Discussion: Should models be in derivative form?

caglorithm commented 4 years ago

Hey peoples, I've been thinking about this, specifically in the context of @jajcayn's recent findings that the thalamic model is really sensitive to dt in the Euler integration scheme. It would be great if we could just run models in other schemes as well, to be more flexible. But the current "philosophy" is to have an integrator for each model, i.e. every model deals with it for itself.

Implementing each model as in an dx/dt = f(x) kind of form would allow us to build different integrators around it. Obviously this means a lot of work: who integrates the noise? How do we handle delays?

This would be a big effort but maybe it's the safest way to go... thoughts?

caglorithm commented 4 years ago

@jajcayn, irrc didn't you actually recently lay out the aln model in dx/dt-form? :)

jajcayn commented 4 years ago

Yes I did:) Currently, I have something that I call experimental simulator and the basics are as follows:

it obeys hierarchical modelling idea within three layers: brain network is composed of N nodes and each node is composed of M neural masses, ergo the base building block is one neural mass (e.g. aln excitatory is one mass, aln inhibitory is second mass, these two masses create one aln node and N aln nodes make aln brain network)
each neural mass is defined as dx/dt equation in the symbolic form (think sympy or symengine)
each node is defined as a list of any number of neural mass and each node handles the connection between the masses (i.e. within node connectivity and within node delays)
then the brain network is defined as a list of any number of nodes and the network handles the connection between the nodes (i.e. grand-connectivity - usually SC and network delays - usually derived from length matrix from DTI)
when you want to integrate, the dx/dt equations from each mass from each node is laid out into one huge vector, hence, in the end, you have dx/dt for the whole brain network (for 80 nodes of ALN you have a vector of 80 x (7 + 6) as 80 nodes and 7 state variables for excitatory ALN and 6 state variables for inhibitory ALN mass)
I have implemented two integrators:
- jitcdde which uses Bogacki–Shampine Runge–Kutta method with adaptive dt for delayed differential equations - this package takes state vector in symbolic form and compiles it into C code which is then called by the python integrator - it's reasonably fast (slower than current neurolib implementation though) but most importantly - it uses adaptive dt which is kinda important for many neuroscientific problems
- numba integrator based on Euler scheme - here the symbolic state vector is "printed" into a string and that string is compiled into numba jitted function to the prepared template. you must specify dt here
as for the noise - this is a tricky part. What I did, in the end, is to connected "stimulus creation" and noise generation into one. So each neural mass can take so-called system_input and this system_input is provided to the integrator on the run method. You can provide zero input, hence no stimulus no noise, you can provide Wiener process (basic Gaussian noise) or Ornstein-Uhlenbeck process and on top of that, you can create sinusoidal, square, linear etc. inputs to the system. So you need to generate your noise in any form up-front and then just integrate. For jitcdde backend the noise is provided as cubic Hermite spline, so the adaptive integrator can interpolate for any dt, for numba backend the noise is provided as a simple array with correct dt spacing between the values. For the inputs, I created convenience functions, so it's a matter of one line to create a system input.

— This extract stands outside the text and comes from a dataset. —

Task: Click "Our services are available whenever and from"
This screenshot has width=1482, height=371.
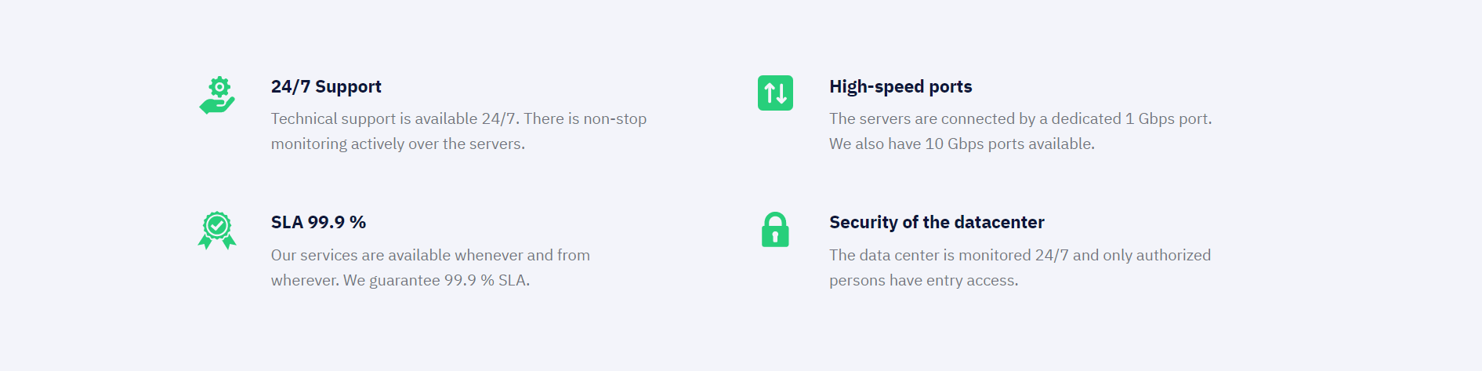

I am not saying at all this is the best we can do, but if you have dx/dt you may create heterogeneous networks (in theory each node can have a different number and types of masses) very fast since the full state vector is just concatenation of all dx/dt.

At the time being, I implemented these masses: aln mean-field, FitzHugh-Nagumo, Hopf, thalamic mass model, Wilson-Cowan and Wong-Wang - each of these is implemented as dx/dt mass dynamics

jajcayn commented 4 years ago

here is the code for the model base: gitlab and here an example of how to combine various base models into the heterogeneous net (example of one thalamic node and 1 node of ALN): custom models

for now, its hosted on TU's GitLab, in my all-purpose repository - I may create a standalone repo of out it...

caglorithm commented 4 years ago

First of all: huge respect! Am I correct insofar that the experimental simulator (it could be named Multibrain 🌈🧠, lol) could be in principle added as a new model to neurolib and the integration with jitccde is handled internally by the model?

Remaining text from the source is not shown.